2. What is the deadline for filing Form INC-20A?

Form INC-20A must be filed within 180 days from the date of incorporation of the company. This is a one-time filing — there is no annual renewal. If the company fails to file within 180 days, it is in default from day 181 onwards and the per-day penalty begins to accumulate on each officer in default at ₹1,000 per day, up to a maximum of ₹1 lakh per officer.

3. What is the penalty for not filing INC-20A?

Under Section 10A(2), the penalty is: Company — ₹50,000 (one-time flat). Each officer in default — ₹1,000 per day, maximum ₹1,00,000 per officer. For a typical startup with two directors, the maximum combined penalty is ₹2,50,000. ROC Pune imposed exactly this amount in December 2025 in the matter of Stalwart Global Freight Private Limited (Order ID: PO/ADJ/12-2025/PU/01223).

4. Can a company commence business without filing INC-20A?

No. Section 10A(1) explicitly prohibits a company from commencing any business activities or exercising any borrowing powers until INC-20A is filed and accepted. If a company starts operations or takes a bank loan before this filing, it violates Section 10A — which is a separate offence from the delay in filing. The ROC Pune December 2025 order penalised a company precisely because it commenced business and filed the form with incorrect bank proof, with bank transactions revealing operations had started before the declaration was properly made.

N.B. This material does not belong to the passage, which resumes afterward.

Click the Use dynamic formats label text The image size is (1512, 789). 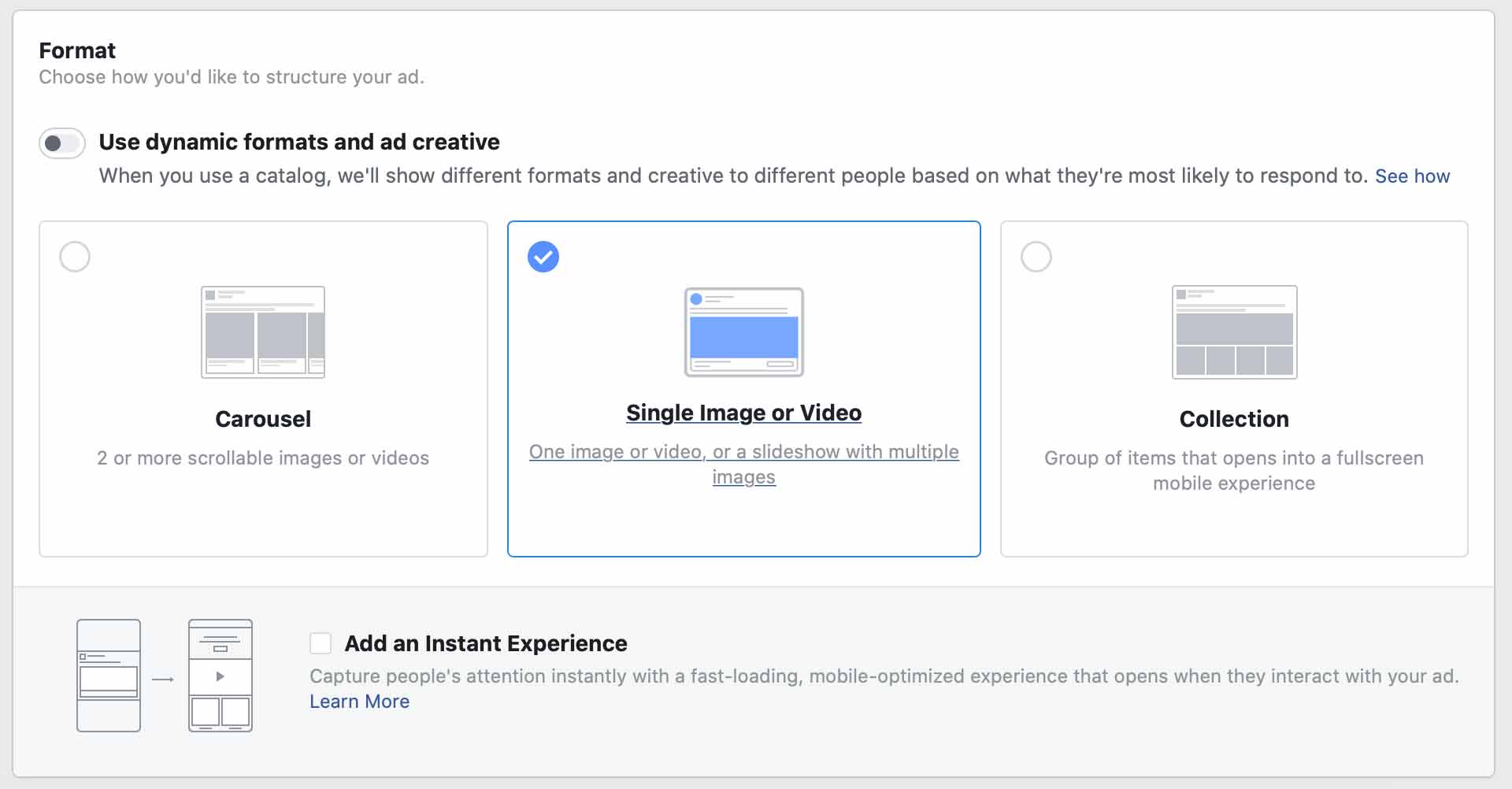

5. Can the ROC strike off a company for not filing INC-20A?

Yes. Under Section 10A(3) read with Section 248, if a company has not filed INC-20A and the ROC has reasonable cause to believe the company is not carrying on any business or operations, the ROC can initiate strike-off proceedings. This removes the company from the register, effectively killing the entity. All pending contracts and licences become void. Directors may face DIN deactivation and disqualification under Section 164(2) for five years.

6. What documents are needed to file Form INC-20A?

The key documents: (1) Bank statement showing receipt of subscription money from all subscribers — credits must match each subscriber’s allotted share value; (2) Proof of registered office — rent agreement or NOC from property owner, plus latest utility bill not older than 2 months; (3) DSC of the filing director; (4) CIN of the company. Filing fee on MCA21 is nominal (₹200–500 depending on share capital). A practising CS fee for verification and filing is typically ₹5,000–15,000 depending on complexity.

7. What happens if INC-20A was filed incorrectly?

Filing an incorrect INC-20A is treated as non-compliance. The ROC Pune December 2025 order is a clear precedent — the company filed the form but with a bank statement that did not correctly show receipt of subscription money from all subscribers. The adjudicating officer treated it as if the form had never been properly filed and imposed the full penalty. Companies must ensure the bank statement clearly reflects individual credits from each subscriber matching their share value before filing.